Be methodical and constant but also spontaneous and accommodating. Indulge yourself. The years you don't have (of writing and i-maturity) It is useless to want to publish at 15 years old, because you are not yet mature at all, because your mind is elsewhere, because you do not have enough reading and writing experience The novel of a 15 year old, if taken, read, considered, as a novel by a 15 year old why should it necessarily have no value? Even such a youthful work, if contextualized in the history of its author, I believe can have its own specific weight. The lifeblood of every author is nothing other than the stories that live everywhere and continually seek ears to speak to and fingers to give them life.

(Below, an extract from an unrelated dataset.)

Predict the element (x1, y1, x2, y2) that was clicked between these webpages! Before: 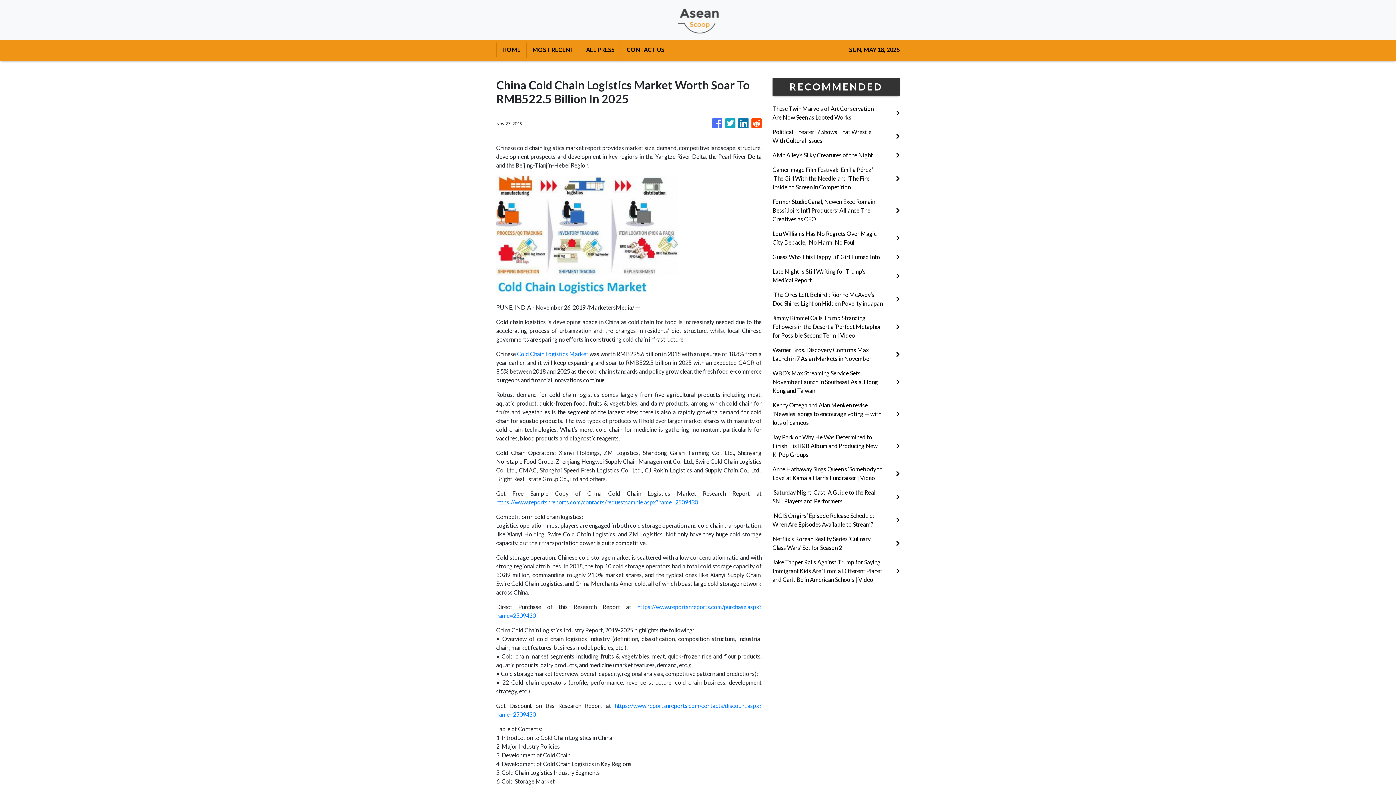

However, I think the opposite is also true: not having written/published stories/novels does not mean NOT being a writer. To make a tower of books you need a solid foundation The basics of writing are always the same: reading and Phone Number Data writing every day. Read anything and write anything If it is true that the method inspired by the famous motto "nulla dies sine linea" can be useful, it can serve to give you a healthy writer's pulse, it is also true that forcing, schemes at all costs, overly codified programs that are too rigid to adapt to daily life which is by its nature changeable and unpredictable, I believe are harmful in the long run. Spend a sleepless night writing because from your balcony you can see the moon dripping a bewitching light onto the roofs. Write down an idea on the shopping receipt while the bag weighs, indeed it weighs, yet you feel that the only weight you couldn't bear would be yet another gravestone for a word thought but not written.
Be methodical and constant but also spontaneous and accommodating. Indulge yourself. The years you don't have (of writing and i-maturity) It is useless to want to publish at 15 years old, because you are not yet mature at all, because your mind is elsewhere, because you do not have enough reading and writing experience The novel of a 15 year old, if taken, read, considered, as a novel by a 15 year old why should it necessarily have no value? Even such a youthful work, if contextualized in the history of its author, I believe can have its own specific weight. The lifeblood of every author is nothing other than the stories that live everywhere and continually seek ears to speak to and fingers to give them life.